An analysis of dopa decarboxylase expression during embryogenesis in Drosophila melanogaster.

作者信息

Gietz R D, Hodgetts R B

出版信息

Dev Biol. 1985 Jan;107(1):142-55. doi: 10.1016/0012-1606(85)90383-5.

Abstract

Dopa decarboxylase (DDC) activity appears near the end of embryogenesis in Drosophila. High titers of 20-OH-ecdysone on the other hand are found at midembryogenesis. Several explanations for this lag were investigated, since this hormone has been shown to induce a rapid increase in DDC activity at pupariation (G. P. Kraminsky, W. C. Clark, M. A. Estelle, R. D. Gietz, B. A. Sage, J. D. O'Connor, and R. B. Hodgetts, 1980, Proc. Natl. Acad. Sci. USA 77, 4175-4179). Using immunological and genetical criteria, it was shown that the same structural gene encodes DDC in embryos, mature larvae, and young adults. This rules out the existence of a distinct embryonic DDC gene unresponsive to 20-OH-ecdysone. Second, no evidence was found to support the hypothesis that a delay in the translation of DDC transcripts, produced in response to the elevated titer of 20-OH-ecdysone at midembryogenesis, caused the lag.

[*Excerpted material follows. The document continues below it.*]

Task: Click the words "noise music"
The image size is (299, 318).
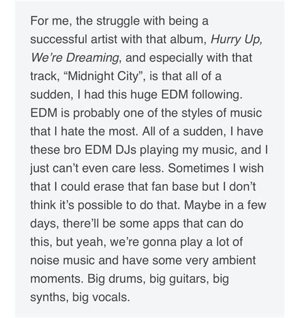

Northern analysis of the RNA molecules homologous to cloned genomic sequences revealed that DDC transcripts were present at two different times during embryogenesis. A transcript was found in both ovaries and 0- to 2-hr embryos. However, this species disappeared by 4 hr and DDC transcript levels remained low until late in embryogenesis, when a significant increase occurred. This increase was presumably responsible for the appearance of the enzyme at this time. The northern blotting revealed nine DDC transcript species were present during embryogenesis and hybridization to intron-specific probes indicated that five of these contained at least part of one (or both) of the two introns. Three putative mature mRNA species were identified by their small size, relative abundance, apparent lack of intron sequence, and their presence on polysomes. The two mature species found during the late stages were postulated to differ in the length of their poly(A)+ tails. The third mature species was found only in ovaries and very young embryos and may well be of maternal origin. Data are examined in light of the possibility that this species is derived from a precursor initiated at a novel promotor.

摘要

多巴脱羧酶(DDC)活性在果蝇胚胎发育后期出现。另一方面,在胚胎发育中期可发现高滴度的20-羟基蜕皮激素。由于已证明这种激素在化蛹时能诱导DDC活性迅速增加(G.P.克拉明斯基、W.C.克拉克、M.A.埃斯特尔、R.D.吉茨、B.A.塞奇、J.D.奥康纳和R.B.霍奇茨,1980年,《美国国家科学院院刊》77卷,4175 - 4179页),因此对这种延迟现象进行了几种解释的研究。利用免疫学和遗传学标准表明,在胚胎、成熟幼虫和年轻成虫中,同一个结构基因编码DDC。这排除了存在一个对20-羟基蜕皮激素无反应的独特胚胎DDC基因的可能性。其次,没有发现证据支持这样的假说,即胚胎发育中期20-羟基蜕皮激素滴度升高所产生的DDC转录本翻译延迟导致了这种延迟。对与克隆基因组序列同源的RNA分子进行的Northern分析表明,DDC转录本在胚胎发育过程中出现在两个不同的时间。在卵巢和0至2小时的胚胎中都发现了一种转录本。然而,这种转录本在4小时时消失,并且DDC转录本水平在胚胎发育后期之前一直保持较低,直到后期才出现显著增加。这种增加可能是此时该酶出现的原因。Northern印迹分析表明,胚胎发育过程中存在9种DDC转录本,与内含子特异性探针杂交表明其中5种至少包含两个内含子中的一个(或两个)的一部分。通过它们的小尺寸、相对丰度、明显缺乏内含子序列以及它们在多核糖体上的存在,鉴定出了三种假定的成熟mRNA物种。后期发现的两种成熟物种被推测在其聚腺苷酸(poly(A)+)尾巴的长度上有所不同。第三种成熟物种仅在卵巢和非常年轻的胚胎中发现,很可能是母源的。根据这种物种可能源自一个由新启动子起始的前体的可能性对数据进行了研究。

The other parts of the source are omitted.